Enhanced Tax Credit Structure

The enhanced incentives aim to not only boost the local economy but also to solidify Louisiana’s reputation as a hub for innovative filmmaking. Specifically, SB232 authorizes a tax credit of up to 40% for approved film production projects and includes a 25% base credit, with potential uplifts such as a 15% increase for employing Louisiana residents, a 10% boost for productions based on Louisiana screenplays, and a 5% addition for visual effects work conducted within the state.

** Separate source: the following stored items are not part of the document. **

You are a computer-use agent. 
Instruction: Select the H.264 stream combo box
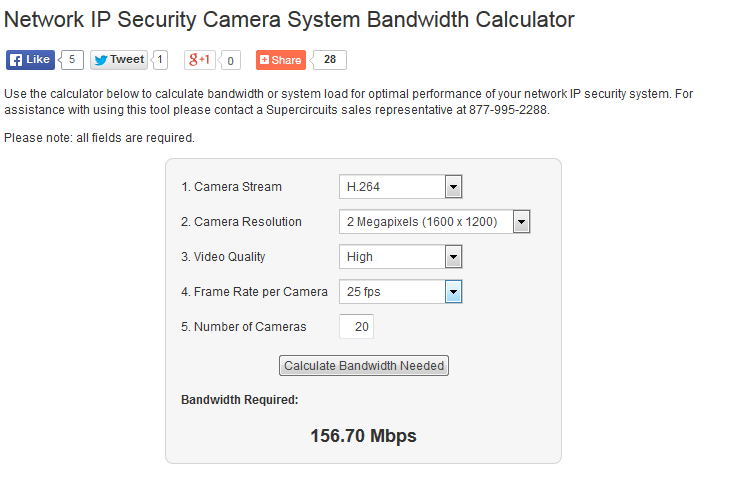click(401, 187)
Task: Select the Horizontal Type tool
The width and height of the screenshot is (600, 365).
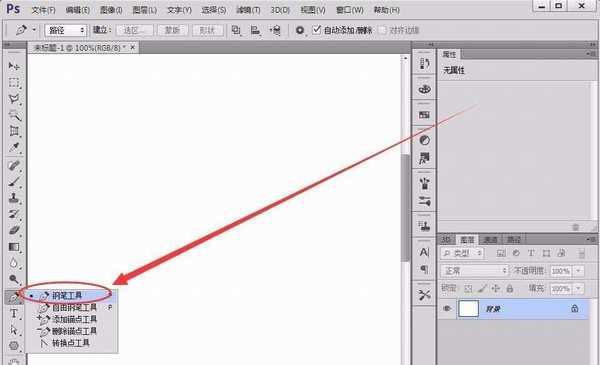Action: tap(14, 314)
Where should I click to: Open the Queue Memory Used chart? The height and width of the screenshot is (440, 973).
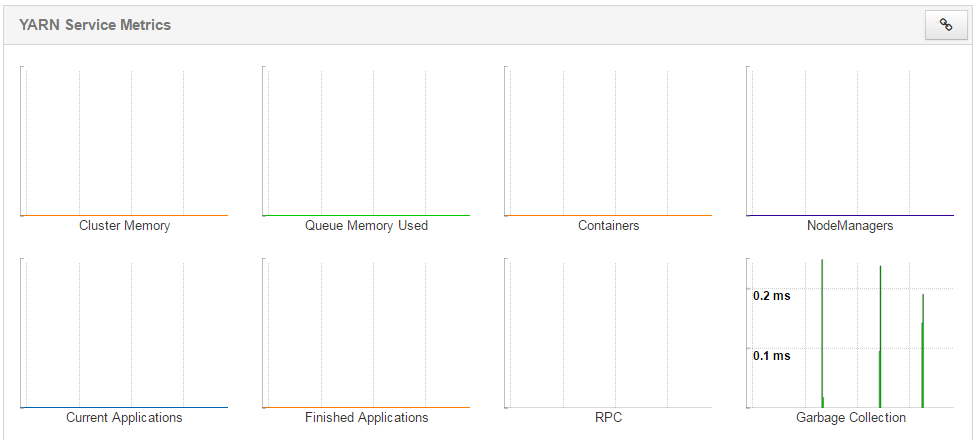click(x=366, y=141)
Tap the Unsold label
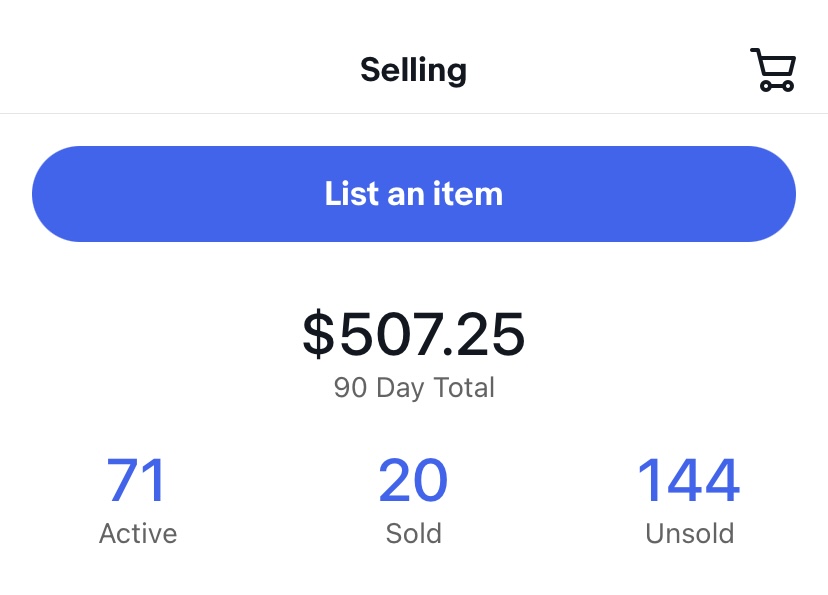This screenshot has height=595, width=828. click(689, 533)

  • Base Tax Credit: The base tax credit is 25% for qualifying in-state production expenditures. This is already highly competitive nationally, offering a strong financial incentive for filmmakers to choose Louisiana.
  • 15% Uplift for Local Labor: Productions that employ Louisiana residents are eligible for an additional 15% credit on those labor costs. This encourages productions to hire locally, reducing their staffing costs while boosting local employment.
  • No Per-Person or Per-Project Caps: Previously, there was a cap of $3 million per individual and $20 million per project. SB232 removes these limits, enabling large-scale productions to fully benefit from the incentives. This change directly targets high-budget projects (like major motion pictures or streaming series) that previously might have bypassed Louisiana.
  • Stackable Uplifts: The enhanced tax credit system allows productions to stack multiple uplifts. For example, a production based on a Louisiana screenplay could earn an additional 10%, and if it involves in-state visual effects work, it could add another 5%. Combined, a production could qualify for up to 40% in total credits.

Removal of Caps

The bill eliminates the per-project and per-person payroll caps. Previously, productions could only claim tax credits on up to $20 million of total project spending and up to $3 million for payments to any single individual, limiting the full benefit of Louisiana’s tax incentives for big-budget productions, like blockbusters or high-end streaming series, and highly paid actors.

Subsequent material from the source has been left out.